In the European world, the dragon is fierce and downright nasty. He spews fire, eats children, guards stolen treasures, and generally causes havoc. There’s the dragon in the epic Beowulf dating back to the 8th century, who guards heathen gold in a mound, then attacks the local village when part of his treasure is stolen. In revenge, Beowulf, the hero of the story, slays the dragon. Later, other legendary heroes carry out similar deeds. The most famous of these is George, who later became England’s patron saint, having saved the king’s daughter by charging at a fearsome dragon that had been terrorising the country.
Sometimes, the beasts warned of danger. Before what is alleged as the first Viking attack on England in June 793, portents were seen across Northumbria: fiery dragons shot across the sky before a great famine set in and the first heathen men launched their callous attack on the Christian monks. The Vikings themselves were familiar with dragon-like creatures too. In Norse mythology, a giant serpent, Niðhöggr (the “malice-striker”) gnaws at the root of the world tree, Yggdrasil, while also devouring corpses of the dead. Dragons and serpents feature heavily in Viking art and famously adorned the stems of their longships.

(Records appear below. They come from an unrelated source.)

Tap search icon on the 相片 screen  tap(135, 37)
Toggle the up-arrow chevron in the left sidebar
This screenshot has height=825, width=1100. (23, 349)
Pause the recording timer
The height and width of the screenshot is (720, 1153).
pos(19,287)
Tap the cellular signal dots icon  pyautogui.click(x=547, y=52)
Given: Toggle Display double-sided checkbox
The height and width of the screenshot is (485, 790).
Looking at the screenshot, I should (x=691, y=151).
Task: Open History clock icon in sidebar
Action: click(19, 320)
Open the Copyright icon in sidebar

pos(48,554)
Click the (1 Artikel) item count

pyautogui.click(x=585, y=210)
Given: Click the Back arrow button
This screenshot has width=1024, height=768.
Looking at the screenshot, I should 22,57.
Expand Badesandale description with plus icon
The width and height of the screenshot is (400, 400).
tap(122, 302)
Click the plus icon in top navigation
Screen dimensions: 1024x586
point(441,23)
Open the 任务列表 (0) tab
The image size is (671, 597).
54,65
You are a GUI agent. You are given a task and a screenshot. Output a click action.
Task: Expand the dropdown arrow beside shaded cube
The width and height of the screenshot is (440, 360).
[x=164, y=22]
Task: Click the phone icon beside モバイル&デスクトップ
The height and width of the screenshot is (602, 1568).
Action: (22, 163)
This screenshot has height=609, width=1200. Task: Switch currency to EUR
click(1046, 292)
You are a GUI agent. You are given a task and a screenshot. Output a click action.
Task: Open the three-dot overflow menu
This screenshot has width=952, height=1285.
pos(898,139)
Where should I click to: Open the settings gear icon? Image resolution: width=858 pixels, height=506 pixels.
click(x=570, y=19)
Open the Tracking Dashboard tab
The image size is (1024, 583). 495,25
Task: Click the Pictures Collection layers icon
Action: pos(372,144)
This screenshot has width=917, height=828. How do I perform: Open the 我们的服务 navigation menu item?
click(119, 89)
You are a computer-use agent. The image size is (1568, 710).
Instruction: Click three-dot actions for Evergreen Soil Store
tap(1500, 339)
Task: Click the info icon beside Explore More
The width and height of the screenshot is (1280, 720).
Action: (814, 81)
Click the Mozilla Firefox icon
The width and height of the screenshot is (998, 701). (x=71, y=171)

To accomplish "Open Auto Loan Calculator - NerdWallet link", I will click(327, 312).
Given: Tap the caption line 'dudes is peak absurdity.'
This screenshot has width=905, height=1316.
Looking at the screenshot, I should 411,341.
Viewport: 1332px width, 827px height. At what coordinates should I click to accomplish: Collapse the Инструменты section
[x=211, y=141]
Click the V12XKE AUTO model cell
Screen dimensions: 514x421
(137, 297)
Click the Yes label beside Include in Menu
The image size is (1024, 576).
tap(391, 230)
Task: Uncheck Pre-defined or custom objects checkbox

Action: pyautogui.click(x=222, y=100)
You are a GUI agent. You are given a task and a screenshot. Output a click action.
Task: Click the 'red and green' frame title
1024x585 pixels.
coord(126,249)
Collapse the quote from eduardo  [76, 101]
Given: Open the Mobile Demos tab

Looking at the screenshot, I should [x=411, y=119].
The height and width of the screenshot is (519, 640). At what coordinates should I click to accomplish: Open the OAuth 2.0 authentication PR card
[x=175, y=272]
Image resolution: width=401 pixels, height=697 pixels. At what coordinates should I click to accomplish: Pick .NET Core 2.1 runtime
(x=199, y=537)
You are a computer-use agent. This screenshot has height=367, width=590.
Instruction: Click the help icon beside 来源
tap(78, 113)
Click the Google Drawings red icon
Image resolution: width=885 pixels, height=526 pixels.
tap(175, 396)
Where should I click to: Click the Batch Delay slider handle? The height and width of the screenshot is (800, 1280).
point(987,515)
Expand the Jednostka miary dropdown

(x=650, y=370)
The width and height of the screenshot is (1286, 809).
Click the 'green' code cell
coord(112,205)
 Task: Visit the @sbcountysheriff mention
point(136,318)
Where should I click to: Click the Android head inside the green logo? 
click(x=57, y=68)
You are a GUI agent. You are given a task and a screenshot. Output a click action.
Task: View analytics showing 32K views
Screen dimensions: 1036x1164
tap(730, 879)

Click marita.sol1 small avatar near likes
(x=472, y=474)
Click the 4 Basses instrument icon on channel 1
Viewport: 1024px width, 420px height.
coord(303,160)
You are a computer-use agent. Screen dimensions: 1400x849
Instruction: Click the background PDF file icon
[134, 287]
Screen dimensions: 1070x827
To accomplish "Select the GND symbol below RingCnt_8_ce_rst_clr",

My favourite dragon-related legend is the origin story for the islands of Shetland, the Orkneys, and the Faroes. A great sea dragon by the name of Mester Stoor Worm was tormenting nearby lands, devouring seven girls every Sunday. Finally, a young boy named Assipattle decided to take the matter into his own hands, rowing out to the great beast armed with an unlikely weapon: a bucket of burning peat. The Worm swallowed both boy and boat but in the process, the peat set fire to its liver, bursting the serpent into countless pieces that scattered across the North Atlantic. The teeth turned into the archipelagos and the body remained as Iceland. You can still see the burning peat of his liver, in the smouldering lava of Iceland’s volcanoes.
While the dragon is considered a bad thing in most countries, the Chinese tradition is markedly different. Here, dragons breathe clouds rather than fire and they generally represent good fortune, such as business prosperity or a bountiful harvest.
Why did all these legends appear? Real-life giant snakes and serpents may have inspired them, as may the discovery of dinosaur bones and ancient fossils. Who knows?